> WHAT THE TASK ASKS
Repeat the records word for word, from the first line through the line with "I want to click on y-tick-label: -5, so".

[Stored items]
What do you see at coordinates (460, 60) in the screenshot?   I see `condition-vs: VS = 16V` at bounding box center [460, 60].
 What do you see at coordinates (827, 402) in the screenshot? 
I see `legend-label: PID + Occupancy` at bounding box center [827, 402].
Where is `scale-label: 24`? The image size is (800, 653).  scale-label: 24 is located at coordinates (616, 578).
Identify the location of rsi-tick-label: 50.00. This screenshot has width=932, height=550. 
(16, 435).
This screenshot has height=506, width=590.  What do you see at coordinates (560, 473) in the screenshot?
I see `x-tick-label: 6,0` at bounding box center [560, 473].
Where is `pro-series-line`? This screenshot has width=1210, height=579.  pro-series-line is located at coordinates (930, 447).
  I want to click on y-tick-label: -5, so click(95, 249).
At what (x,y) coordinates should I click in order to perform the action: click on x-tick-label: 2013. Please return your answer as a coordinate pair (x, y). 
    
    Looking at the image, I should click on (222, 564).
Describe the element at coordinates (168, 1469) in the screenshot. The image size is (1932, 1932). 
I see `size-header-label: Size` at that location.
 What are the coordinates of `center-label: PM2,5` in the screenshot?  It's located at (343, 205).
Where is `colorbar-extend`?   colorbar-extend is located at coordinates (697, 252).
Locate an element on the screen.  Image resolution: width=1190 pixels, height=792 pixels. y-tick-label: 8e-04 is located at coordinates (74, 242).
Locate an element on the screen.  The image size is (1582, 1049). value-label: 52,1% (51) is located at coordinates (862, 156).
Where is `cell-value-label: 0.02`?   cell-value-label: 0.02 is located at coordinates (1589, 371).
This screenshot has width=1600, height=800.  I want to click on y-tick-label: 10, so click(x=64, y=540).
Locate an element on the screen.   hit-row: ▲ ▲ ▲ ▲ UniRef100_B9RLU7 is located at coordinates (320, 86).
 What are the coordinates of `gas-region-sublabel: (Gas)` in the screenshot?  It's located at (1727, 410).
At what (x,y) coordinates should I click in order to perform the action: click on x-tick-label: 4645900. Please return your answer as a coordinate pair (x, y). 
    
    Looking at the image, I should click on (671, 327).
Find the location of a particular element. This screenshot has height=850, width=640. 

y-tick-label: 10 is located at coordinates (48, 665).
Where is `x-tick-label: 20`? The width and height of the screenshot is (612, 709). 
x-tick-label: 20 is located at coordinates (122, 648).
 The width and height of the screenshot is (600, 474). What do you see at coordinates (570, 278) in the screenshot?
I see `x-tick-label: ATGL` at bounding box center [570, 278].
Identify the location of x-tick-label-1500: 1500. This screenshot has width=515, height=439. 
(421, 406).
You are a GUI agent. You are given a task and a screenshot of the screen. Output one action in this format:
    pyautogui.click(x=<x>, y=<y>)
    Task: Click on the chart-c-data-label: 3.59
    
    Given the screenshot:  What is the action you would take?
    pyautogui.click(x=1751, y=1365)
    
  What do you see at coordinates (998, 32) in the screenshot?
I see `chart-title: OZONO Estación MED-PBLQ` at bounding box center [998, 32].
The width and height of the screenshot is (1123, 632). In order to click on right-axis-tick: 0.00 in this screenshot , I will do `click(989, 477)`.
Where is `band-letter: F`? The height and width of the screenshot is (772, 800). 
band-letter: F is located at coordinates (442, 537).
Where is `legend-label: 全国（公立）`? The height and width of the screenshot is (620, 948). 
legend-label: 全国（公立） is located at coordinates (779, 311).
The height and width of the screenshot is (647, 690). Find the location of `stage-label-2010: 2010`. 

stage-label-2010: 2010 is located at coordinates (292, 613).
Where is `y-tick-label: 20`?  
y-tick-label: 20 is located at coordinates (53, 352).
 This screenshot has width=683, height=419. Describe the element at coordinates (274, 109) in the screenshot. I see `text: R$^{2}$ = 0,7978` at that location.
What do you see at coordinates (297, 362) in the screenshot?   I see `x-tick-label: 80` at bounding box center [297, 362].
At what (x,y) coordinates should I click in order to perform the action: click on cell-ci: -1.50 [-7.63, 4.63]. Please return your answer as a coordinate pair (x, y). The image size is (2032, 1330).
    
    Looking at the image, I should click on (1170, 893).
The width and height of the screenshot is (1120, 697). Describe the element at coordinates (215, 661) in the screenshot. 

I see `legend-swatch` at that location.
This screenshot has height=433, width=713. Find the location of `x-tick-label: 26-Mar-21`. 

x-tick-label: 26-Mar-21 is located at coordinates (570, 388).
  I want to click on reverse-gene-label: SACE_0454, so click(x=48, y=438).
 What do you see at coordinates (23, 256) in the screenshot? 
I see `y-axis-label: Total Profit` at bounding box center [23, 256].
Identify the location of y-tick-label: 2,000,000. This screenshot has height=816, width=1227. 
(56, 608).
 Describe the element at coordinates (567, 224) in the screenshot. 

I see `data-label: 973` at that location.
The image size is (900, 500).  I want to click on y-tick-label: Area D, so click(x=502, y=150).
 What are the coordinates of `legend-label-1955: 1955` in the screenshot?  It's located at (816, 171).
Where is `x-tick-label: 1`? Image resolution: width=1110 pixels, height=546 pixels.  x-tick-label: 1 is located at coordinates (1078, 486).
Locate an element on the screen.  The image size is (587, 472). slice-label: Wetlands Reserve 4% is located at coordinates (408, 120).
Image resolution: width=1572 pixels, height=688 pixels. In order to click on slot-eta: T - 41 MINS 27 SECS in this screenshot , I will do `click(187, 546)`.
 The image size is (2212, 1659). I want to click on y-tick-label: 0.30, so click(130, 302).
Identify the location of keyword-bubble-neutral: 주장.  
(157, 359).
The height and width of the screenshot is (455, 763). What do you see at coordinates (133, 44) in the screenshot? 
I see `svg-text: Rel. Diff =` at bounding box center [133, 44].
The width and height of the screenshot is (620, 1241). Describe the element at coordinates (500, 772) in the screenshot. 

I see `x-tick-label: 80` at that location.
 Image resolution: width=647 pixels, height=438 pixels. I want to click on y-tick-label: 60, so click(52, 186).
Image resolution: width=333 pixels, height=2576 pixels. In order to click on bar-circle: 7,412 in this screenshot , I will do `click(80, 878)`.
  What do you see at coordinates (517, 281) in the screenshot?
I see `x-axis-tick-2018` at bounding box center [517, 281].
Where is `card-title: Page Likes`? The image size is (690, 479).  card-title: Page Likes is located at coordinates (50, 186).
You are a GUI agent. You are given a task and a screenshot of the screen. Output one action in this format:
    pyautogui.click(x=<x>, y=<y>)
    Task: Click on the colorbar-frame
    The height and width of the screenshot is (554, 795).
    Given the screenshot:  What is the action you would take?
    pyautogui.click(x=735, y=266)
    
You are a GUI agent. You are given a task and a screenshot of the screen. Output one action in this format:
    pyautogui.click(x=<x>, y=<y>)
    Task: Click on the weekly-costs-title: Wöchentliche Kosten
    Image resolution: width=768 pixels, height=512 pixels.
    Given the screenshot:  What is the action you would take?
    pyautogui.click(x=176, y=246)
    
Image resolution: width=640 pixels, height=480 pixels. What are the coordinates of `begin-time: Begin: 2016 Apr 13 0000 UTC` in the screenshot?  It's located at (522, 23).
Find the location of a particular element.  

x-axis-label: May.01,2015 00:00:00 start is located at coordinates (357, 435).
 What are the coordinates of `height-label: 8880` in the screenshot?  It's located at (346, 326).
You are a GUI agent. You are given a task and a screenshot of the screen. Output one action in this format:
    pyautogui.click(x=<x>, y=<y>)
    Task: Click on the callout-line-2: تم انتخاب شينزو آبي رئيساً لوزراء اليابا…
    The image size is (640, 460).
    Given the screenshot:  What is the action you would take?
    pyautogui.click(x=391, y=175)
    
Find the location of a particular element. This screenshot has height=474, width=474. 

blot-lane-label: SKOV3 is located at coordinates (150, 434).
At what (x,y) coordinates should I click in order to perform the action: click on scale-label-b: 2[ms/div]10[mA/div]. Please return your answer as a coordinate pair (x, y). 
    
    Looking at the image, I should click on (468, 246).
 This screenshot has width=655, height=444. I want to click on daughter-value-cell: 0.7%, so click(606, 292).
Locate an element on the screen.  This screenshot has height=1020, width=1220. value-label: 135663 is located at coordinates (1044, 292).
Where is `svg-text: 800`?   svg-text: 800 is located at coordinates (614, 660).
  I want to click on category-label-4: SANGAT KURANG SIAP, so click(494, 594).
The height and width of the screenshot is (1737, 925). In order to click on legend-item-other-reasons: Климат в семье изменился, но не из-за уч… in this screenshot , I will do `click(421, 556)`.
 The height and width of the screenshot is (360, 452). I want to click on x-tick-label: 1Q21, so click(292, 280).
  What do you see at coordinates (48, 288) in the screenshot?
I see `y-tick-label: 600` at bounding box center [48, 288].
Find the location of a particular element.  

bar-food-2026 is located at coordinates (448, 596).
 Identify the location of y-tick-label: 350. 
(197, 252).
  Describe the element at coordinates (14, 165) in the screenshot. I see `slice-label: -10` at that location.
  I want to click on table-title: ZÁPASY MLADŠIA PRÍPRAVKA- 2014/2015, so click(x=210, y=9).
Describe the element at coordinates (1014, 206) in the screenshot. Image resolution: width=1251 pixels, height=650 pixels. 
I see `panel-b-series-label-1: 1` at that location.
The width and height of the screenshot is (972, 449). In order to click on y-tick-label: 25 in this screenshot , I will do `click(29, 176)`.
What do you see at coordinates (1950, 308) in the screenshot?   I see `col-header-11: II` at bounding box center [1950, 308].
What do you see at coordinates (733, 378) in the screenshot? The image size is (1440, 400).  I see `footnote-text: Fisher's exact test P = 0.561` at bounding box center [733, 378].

> EXERCISE RESPONSE
What do you see at coordinates (460, 60) in the screenshot?   I see `condition-vs: VS = 16V` at bounding box center [460, 60].
 What do you see at coordinates (827, 402) in the screenshot? 
I see `legend-label: PID + Occupancy` at bounding box center [827, 402].
Where is `scale-label: 24`? The image size is (800, 653).  scale-label: 24 is located at coordinates (616, 578).
Identify the location of rsi-tick-label: 50.00. This screenshot has width=932, height=550. 
(16, 435).
This screenshot has height=506, width=590.  What do you see at coordinates (560, 473) in the screenshot?
I see `x-tick-label: 6,0` at bounding box center [560, 473].
Where is `pro-series-line`? This screenshot has width=1210, height=579.  pro-series-line is located at coordinates (930, 447).
  I want to click on y-tick-label: -5, so click(95, 249).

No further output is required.